> _Exercise_
In the data below, find the line that contains "This screenshot has width=600, height=432." and the line that contains "Click the TOTAL". Copy both, plus every line between them, exactly.

++++++++++++++++++++

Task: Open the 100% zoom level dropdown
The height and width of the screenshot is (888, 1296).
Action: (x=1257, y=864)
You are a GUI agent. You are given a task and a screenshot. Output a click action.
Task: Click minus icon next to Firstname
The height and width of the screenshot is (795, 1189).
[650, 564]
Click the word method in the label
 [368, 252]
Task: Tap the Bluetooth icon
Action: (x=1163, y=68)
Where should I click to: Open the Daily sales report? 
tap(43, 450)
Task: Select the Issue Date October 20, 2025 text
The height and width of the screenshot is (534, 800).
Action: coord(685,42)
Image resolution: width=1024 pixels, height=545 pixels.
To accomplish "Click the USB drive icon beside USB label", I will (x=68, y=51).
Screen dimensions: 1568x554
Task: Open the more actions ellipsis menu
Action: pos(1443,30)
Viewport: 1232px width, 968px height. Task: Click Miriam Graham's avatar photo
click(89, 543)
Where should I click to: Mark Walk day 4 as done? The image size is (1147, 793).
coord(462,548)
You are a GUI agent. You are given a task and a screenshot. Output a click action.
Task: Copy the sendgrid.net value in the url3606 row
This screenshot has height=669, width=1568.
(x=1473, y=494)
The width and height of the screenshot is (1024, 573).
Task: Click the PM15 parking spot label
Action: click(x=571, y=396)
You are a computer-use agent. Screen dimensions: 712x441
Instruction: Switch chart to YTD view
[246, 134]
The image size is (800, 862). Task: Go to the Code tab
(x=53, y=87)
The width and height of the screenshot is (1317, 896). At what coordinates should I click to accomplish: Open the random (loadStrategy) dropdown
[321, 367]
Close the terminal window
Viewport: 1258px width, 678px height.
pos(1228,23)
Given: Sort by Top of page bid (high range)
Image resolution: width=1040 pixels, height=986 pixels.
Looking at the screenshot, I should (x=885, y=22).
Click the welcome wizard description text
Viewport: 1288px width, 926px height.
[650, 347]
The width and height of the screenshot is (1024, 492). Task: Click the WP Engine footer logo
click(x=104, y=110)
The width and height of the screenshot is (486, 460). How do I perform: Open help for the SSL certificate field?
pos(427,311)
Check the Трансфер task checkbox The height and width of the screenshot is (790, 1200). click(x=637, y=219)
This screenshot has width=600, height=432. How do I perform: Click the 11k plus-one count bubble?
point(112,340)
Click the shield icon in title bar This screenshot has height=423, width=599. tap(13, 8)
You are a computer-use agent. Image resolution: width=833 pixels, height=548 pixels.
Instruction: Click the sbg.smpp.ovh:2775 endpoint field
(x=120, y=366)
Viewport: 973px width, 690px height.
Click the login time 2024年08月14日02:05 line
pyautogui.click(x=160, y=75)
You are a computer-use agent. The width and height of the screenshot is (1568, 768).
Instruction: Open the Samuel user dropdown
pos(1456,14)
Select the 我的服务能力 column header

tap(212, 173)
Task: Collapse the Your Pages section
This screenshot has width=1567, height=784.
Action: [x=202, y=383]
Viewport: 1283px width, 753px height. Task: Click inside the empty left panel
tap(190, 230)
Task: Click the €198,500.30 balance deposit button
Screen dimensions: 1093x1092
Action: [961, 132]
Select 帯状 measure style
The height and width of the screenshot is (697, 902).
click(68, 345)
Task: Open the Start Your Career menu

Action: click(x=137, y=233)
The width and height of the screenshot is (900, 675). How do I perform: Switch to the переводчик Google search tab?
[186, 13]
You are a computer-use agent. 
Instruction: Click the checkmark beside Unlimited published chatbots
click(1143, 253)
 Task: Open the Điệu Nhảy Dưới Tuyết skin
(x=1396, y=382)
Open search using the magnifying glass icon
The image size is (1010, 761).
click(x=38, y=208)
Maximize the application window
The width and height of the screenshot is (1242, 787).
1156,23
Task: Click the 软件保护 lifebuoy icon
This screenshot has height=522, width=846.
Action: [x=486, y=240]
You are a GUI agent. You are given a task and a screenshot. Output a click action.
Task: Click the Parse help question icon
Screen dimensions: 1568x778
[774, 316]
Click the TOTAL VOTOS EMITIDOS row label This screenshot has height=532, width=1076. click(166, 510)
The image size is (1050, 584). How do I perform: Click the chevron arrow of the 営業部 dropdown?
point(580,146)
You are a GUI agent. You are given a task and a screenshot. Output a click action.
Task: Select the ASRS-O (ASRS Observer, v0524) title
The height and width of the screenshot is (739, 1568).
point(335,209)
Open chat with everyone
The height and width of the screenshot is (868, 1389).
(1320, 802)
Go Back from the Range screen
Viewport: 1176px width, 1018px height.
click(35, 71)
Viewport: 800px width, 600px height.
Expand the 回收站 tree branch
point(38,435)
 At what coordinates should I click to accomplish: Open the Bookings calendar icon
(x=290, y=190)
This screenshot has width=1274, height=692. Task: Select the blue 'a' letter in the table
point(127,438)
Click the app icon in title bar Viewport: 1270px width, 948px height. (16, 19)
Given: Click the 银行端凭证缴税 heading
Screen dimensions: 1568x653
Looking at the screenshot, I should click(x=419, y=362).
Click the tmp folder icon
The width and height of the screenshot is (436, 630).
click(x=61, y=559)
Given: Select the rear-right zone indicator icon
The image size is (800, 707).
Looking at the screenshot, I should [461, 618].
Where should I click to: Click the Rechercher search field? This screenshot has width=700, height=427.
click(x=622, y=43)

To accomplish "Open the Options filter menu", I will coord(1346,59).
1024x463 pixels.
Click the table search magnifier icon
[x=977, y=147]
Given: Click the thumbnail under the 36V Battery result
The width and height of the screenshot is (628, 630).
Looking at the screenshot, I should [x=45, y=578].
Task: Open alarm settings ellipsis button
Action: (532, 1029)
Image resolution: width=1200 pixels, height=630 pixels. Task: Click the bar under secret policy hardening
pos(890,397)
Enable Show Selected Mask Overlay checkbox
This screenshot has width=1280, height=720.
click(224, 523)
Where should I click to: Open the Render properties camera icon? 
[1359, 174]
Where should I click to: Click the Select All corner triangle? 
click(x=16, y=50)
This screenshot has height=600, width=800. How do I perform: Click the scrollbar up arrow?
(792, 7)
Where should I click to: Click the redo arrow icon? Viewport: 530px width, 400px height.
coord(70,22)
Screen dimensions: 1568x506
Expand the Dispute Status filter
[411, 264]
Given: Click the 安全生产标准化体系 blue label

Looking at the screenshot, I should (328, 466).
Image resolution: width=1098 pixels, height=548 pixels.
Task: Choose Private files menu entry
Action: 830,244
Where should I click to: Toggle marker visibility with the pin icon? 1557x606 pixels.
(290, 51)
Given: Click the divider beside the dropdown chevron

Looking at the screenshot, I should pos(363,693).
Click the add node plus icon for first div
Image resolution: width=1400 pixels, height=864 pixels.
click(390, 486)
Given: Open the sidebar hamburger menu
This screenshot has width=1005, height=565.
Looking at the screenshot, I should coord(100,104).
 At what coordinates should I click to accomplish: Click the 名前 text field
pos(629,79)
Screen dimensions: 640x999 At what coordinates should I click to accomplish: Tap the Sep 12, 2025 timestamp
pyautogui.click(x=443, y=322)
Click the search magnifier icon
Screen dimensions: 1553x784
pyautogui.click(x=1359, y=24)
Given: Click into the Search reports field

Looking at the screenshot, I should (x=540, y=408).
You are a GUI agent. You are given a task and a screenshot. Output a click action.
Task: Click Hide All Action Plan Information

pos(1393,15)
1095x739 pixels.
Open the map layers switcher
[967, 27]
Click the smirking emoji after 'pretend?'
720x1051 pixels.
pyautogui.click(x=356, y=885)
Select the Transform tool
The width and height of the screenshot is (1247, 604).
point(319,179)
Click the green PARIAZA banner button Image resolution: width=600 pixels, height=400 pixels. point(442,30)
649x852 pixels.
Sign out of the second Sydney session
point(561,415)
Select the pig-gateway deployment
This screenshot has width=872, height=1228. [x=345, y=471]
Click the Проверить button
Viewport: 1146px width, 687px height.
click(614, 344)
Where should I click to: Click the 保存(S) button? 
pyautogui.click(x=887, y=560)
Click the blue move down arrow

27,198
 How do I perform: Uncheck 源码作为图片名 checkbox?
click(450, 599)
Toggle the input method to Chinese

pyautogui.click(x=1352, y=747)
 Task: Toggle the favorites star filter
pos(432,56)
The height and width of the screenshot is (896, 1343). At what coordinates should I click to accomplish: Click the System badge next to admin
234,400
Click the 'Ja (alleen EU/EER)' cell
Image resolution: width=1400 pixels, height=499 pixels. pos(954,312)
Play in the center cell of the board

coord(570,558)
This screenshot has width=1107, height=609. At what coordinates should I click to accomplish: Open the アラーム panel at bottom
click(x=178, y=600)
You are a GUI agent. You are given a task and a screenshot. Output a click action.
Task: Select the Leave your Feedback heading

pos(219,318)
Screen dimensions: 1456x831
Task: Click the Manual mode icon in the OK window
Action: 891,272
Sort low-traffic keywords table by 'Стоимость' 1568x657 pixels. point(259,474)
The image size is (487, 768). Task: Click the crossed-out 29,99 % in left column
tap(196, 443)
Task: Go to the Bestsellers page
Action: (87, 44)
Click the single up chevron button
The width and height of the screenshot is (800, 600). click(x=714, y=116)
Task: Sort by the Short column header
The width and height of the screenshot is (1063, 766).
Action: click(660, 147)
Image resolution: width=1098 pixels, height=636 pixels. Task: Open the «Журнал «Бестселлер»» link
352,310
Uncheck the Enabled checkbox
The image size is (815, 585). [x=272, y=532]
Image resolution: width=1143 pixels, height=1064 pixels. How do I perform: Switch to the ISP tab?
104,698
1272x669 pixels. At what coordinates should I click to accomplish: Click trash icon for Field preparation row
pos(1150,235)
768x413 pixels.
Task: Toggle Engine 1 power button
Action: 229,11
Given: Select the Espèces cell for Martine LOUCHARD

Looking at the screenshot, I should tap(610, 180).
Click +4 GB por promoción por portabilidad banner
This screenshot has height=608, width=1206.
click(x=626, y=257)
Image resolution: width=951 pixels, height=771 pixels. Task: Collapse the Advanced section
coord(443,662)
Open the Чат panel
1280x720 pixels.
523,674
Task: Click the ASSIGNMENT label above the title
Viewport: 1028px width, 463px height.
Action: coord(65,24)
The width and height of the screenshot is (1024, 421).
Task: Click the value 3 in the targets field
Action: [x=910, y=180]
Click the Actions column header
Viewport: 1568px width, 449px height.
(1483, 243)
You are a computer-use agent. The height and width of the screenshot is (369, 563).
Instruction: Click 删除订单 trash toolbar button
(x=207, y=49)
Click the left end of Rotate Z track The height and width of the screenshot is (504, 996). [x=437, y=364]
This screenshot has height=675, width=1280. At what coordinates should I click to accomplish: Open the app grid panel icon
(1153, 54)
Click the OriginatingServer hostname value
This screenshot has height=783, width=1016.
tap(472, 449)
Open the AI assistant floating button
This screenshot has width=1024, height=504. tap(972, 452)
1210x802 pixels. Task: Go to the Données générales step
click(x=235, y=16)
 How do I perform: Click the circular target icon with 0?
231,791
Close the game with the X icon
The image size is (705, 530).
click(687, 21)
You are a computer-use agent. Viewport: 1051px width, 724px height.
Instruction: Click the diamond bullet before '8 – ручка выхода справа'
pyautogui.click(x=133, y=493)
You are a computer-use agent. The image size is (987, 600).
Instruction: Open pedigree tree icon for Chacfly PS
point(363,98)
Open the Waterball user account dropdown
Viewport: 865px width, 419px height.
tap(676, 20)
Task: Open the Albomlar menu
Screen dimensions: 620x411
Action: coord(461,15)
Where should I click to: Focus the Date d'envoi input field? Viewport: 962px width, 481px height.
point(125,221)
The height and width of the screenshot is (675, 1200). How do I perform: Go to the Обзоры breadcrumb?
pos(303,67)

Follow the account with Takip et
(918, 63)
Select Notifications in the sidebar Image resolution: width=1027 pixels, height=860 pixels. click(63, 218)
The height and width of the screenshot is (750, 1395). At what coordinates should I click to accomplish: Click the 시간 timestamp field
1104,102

++++++++++++++++++++

> _Result_
This screenshot has width=600, height=432. How do I perform: Click the 11k plus-one count bubble?
point(112,340)
Click the shield icon in title bar This screenshot has height=423, width=599. tap(13, 8)
You are a computer-use agent. Image resolution: width=833 pixels, height=548 pixels.
Instruction: Click the sbg.smpp.ovh:2775 endpoint field
(x=120, y=366)
Viewport: 973px width, 690px height.
Click the login time 2024年08月14日02:05 line
pyautogui.click(x=160, y=75)
You are a computer-use agent. The width and height of the screenshot is (1568, 768).
Instruction: Open the Samuel user dropdown
pos(1456,14)
Select the 我的服务能力 column header

tap(212, 173)
Task: Collapse the Your Pages section
This screenshot has width=1567, height=784.
Action: [x=202, y=383]
Viewport: 1283px width, 753px height. Task: Click inside the empty left panel
tap(190, 230)
Task: Click the €198,500.30 balance deposit button
Screen dimensions: 1093x1092
Action: [961, 132]
Select 帯状 measure style
The height and width of the screenshot is (697, 902).
click(68, 345)
Task: Open the Start Your Career menu

Action: click(x=137, y=233)
The width and height of the screenshot is (900, 675). How do I perform: Switch to the переводчик Google search tab?
[186, 13]
You are a computer-use agent. 
Instruction: Click the checkmark beside Unlimited published chatbots
click(1143, 253)
 Task: Open the Điệu Nhảy Dưới Tuyết skin
(x=1396, y=382)
Open search using the magnifying glass icon
The image size is (1010, 761).
click(x=38, y=208)
Maximize the application window
The width and height of the screenshot is (1242, 787).
1156,23
Task: Click the 软件保护 lifebuoy icon
This screenshot has height=522, width=846.
Action: [x=486, y=240]
You are a GUI agent. You are given a task and a screenshot. Output a click action.
Task: Click the Parse help question icon
Screen dimensions: 1568x778
[774, 316]
Click the TOTAL VOTOS EMITIDOS row label This screenshot has height=532, width=1076. click(166, 510)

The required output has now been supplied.